Vieri Giuliano Santucci per TRISTE©
Tra le varie problematiche collegate al coronavirus e al lockdown, si è forse troppo poco parlato delle ripercussioni psicologiche di questa forzata e prolungata clausura.
Fortunatamente siamo (quasi) arrivati ad una specie di ritorno alla normalità, in cui almeno gli aspetti sociali potranno essere ripresi con maggiore intensità e libertà. Ma per soppesare gli effetti di quello che abbiamo passato, come per l’economia, dovremo forse aspettare ancora qualche mese.
Voi cercate di recuperare il prima possibile il tempo perso.
In questa situazione un po’ depressiva, è con piacere e con un po’ di sorpresa che possiamo “riabbracciare” (a distanza) Matthew Lee Cothran e il suo progetto Elvis Depressedly. Di lui vi avevamo già parlato cinque anni fa in occasione di New Alambra, ultima uscita prima del nuovo atteso, ma inaspettato, album.
Atteso perché Depressedelica era già in lavorazione da tempo. Inaspettato perché lo scorso anno, con un annuncio preoccupante su Facebook, Matt aveva sospeso l’uscita del disco per la necessità di curare i propri problemi di alcolismo, disturbo bipolare e depressione.
Se quell’annuncio è stato un fulmine a ciel sereno (anche se probabilmente non è questo il modo di dire più appropriato), il ritorno inatteso in piena pandemia (10 Aprile) può essere visto come metafora della fuoriuscita da una situazione di collettiva depressione, che è stata invece ben reale per l’artista statunitense.
Certo Depressedelica non è propriamente un album allegro e solare, come d’altronde l’intera discografia del progetto Elvis Depressedly. Ma ancora più forte è ora l’impatto del vissuto di Matt: il disco si apre con una domanda poco confortante, Who Can Be Loved In This World?, e ruota intorno a rimpianti per gli errori del passato (Jane, Don’t You Know Me?) e immagini tra il sogno (o per meglio dire l’incubo) e il ricordo delle più recenti esperienze di un’anima preda dei propri demoni e dei propri disturbi psichici (Chariot, Peace On Earth, Can You Hear My Guitar Rotting?, Control).
La morte è costantemente presente nelle 11 tracce del disco. “Do you ever get the sense of death” canta Matt all’inizio di New Love In The Summer Time, ultima canzone del disco, seppur accompagnato da sonorità catchy e scanzonate. Immagini di disperazione, tentati suicidi (“down on the floor I wept/gun to my head to end the spiraling down”) e incontrollabile caduta verso il baratro (“I was out of my mind/I was out of control/borrowing time, to rot away my soul”) si intrecciano continuamente.

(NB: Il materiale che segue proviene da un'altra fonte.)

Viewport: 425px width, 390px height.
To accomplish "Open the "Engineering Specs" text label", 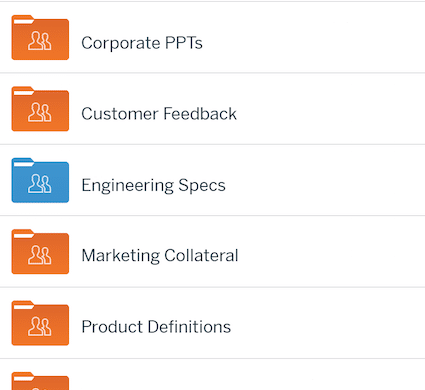I will click(153, 185).
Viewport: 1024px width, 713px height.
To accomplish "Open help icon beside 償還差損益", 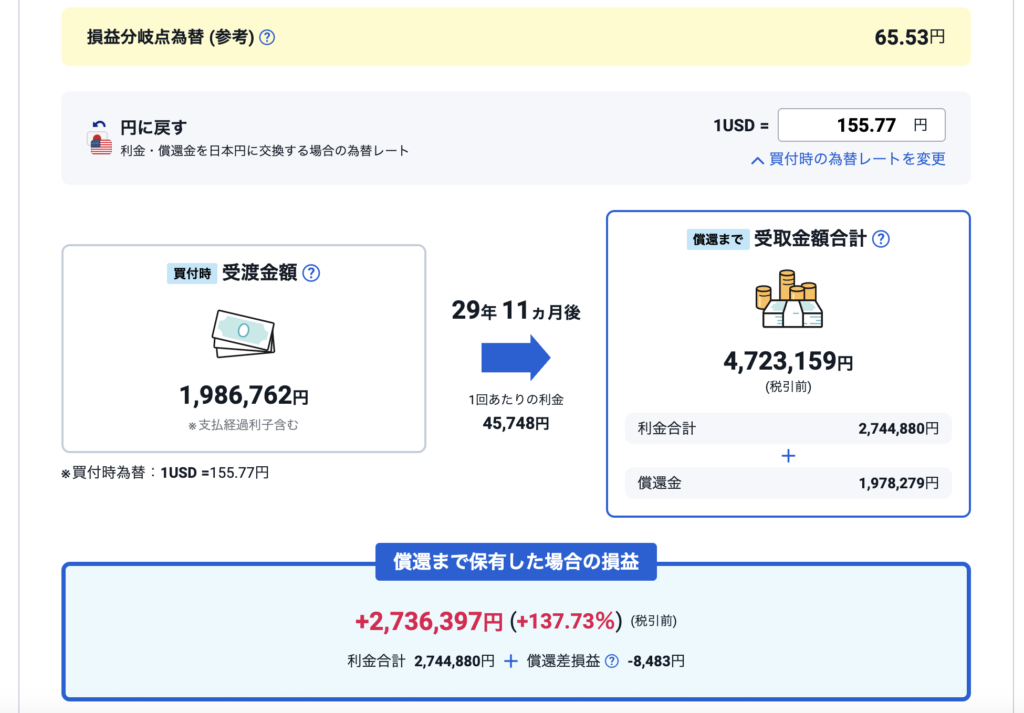I will coord(612,661).
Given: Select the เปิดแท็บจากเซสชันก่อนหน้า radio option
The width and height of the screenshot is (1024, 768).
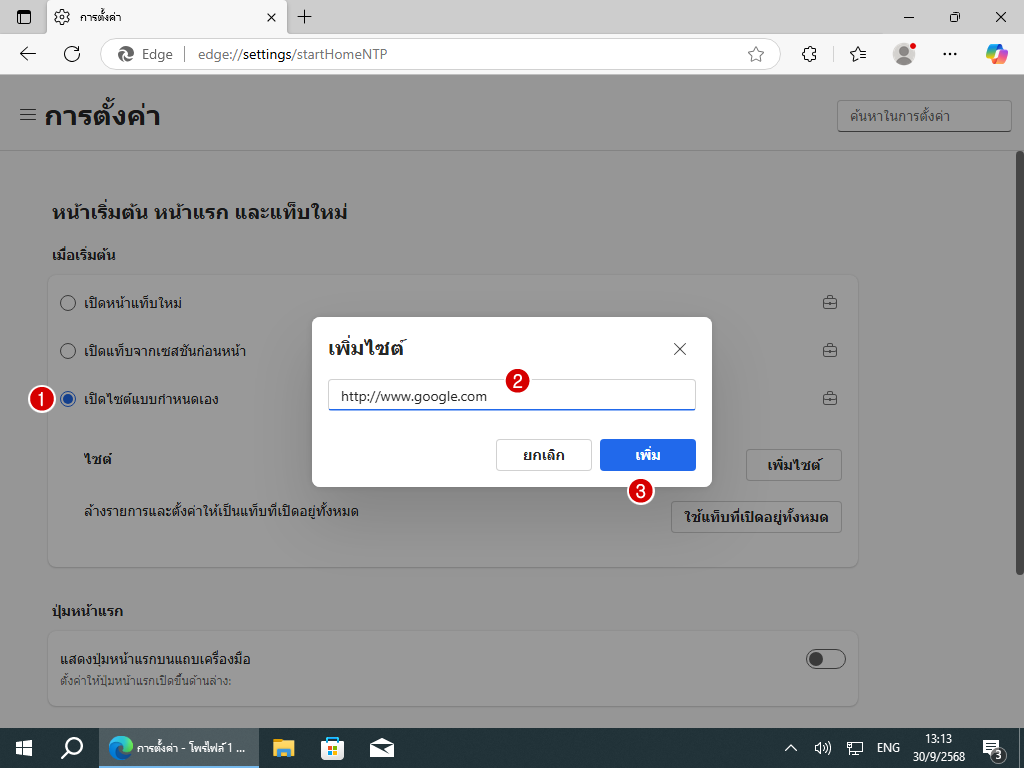Looking at the screenshot, I should pyautogui.click(x=68, y=351).
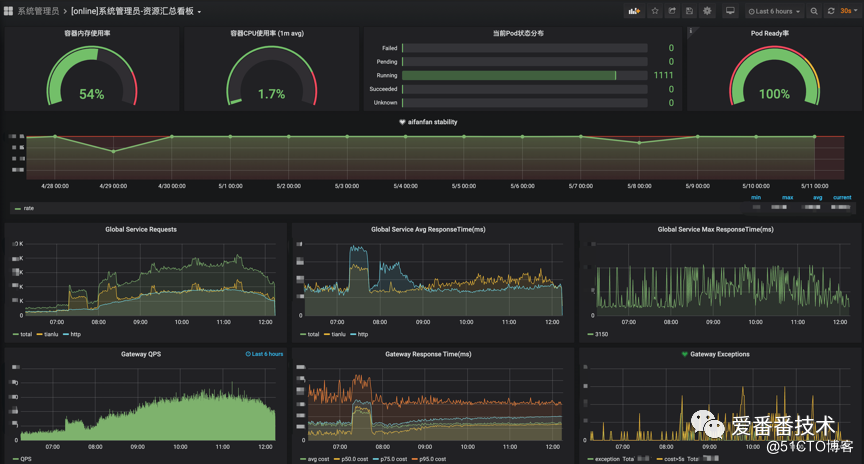
Task: Refresh the dashboard now
Action: [x=831, y=11]
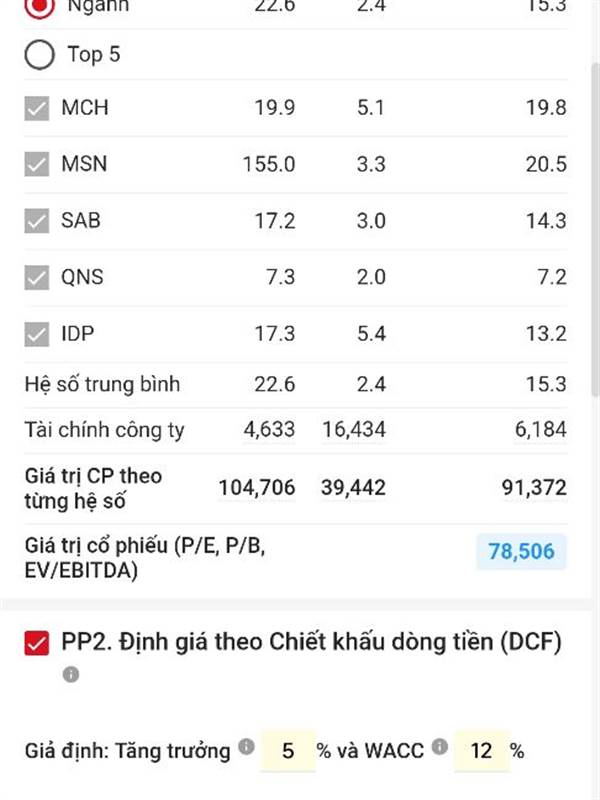Toggle the MCH checkbox
Viewport: 600px width, 800px height.
pyautogui.click(x=37, y=108)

Depressedelica è una discesa negli inferi della psiche, mitigata solo dal contrappunto che, in alcuni casi, le melodie riescono a generare (Jane Don’t You Know Me?, Peace On Earth, Can You Hear My Guitar Rotting?, New Love In The Summer Time). Se nei dischi precedenti i pezzi si aggiravano principalmente intorno a sonorità bedroom pop dalla forte impronta lo-fi, in questo album Matt mostra un ventaglio più ampio di sfumature ed influenze. Anche per l’utilizzo particolare dell’autotune molti pezzi, ed in particolare Control, riportano alla mente gli ultimi lavori di Justin Vernon. Allo stesso tempo è possibile rintracciare qualcosa di vicino ad Alex G, al Sufjan Steven più orchestrale e addirittura ai Cure (Holo World).

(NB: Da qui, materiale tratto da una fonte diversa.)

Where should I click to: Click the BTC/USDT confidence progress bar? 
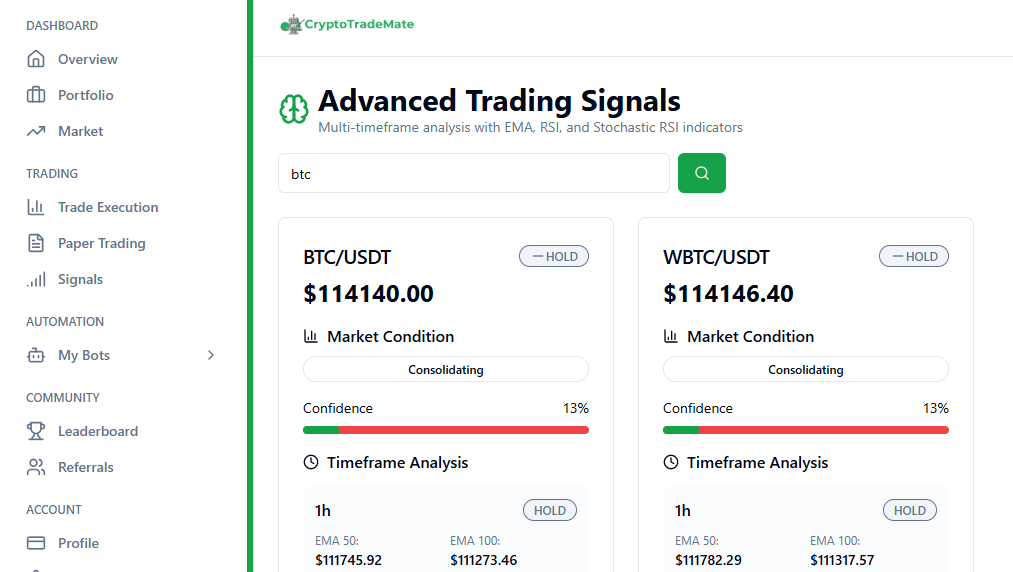coord(445,430)

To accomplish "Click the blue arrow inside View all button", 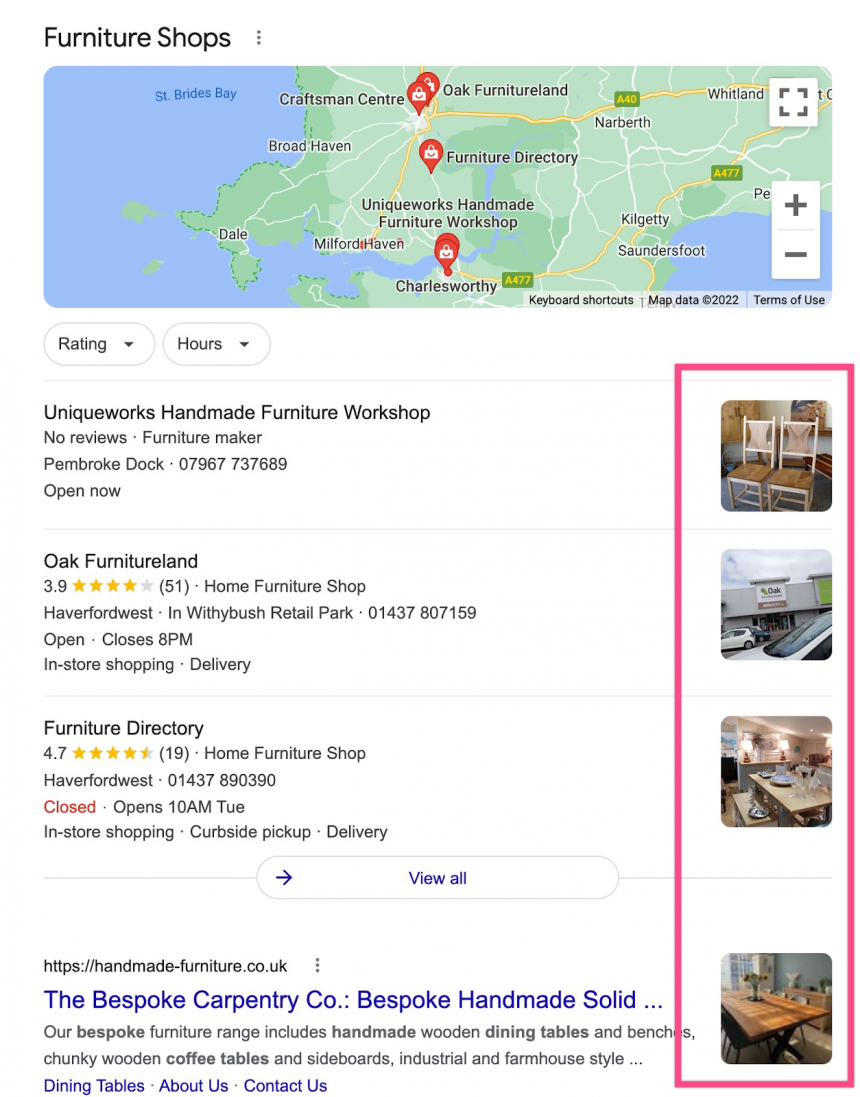I will pos(283,877).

Ma proprio per il suo eclettismo e per le tematiche così personali, Depressedelica riesce ad evidenziare tutta la cifra stilistica e narrativa di Matthew Lee Cothran. Ad essere sinceri, se davvero dovessi indicare un riferimento, il nome che mi salta in testa ad ogni ascolto di questo ultimo album targato Elvis Depressedly è quello dell’ormai compianto David Berman. Non tanto per le sonorità (seppur lo accomuna l’approccio lo-fi), ma per la capacità di scavare nell’intimo guardando in faccia l’abisso. Ovviamente ci auguriamo che, a differenza di David, Matt sia riuscito a superare le proprie difficoltà. E forse proprio la pubblicazione di Depressedelica, come fosse un diario della “malattia”, è l’atto di liberazione che segna l’inizio di una nuova fase.
Accodiamoci anche noi a Matt. Lasciamoci alle spalle quanto di difficile abbiamo passato e cerchiamo di proiettarci verso una nuova fase e verso il futuro.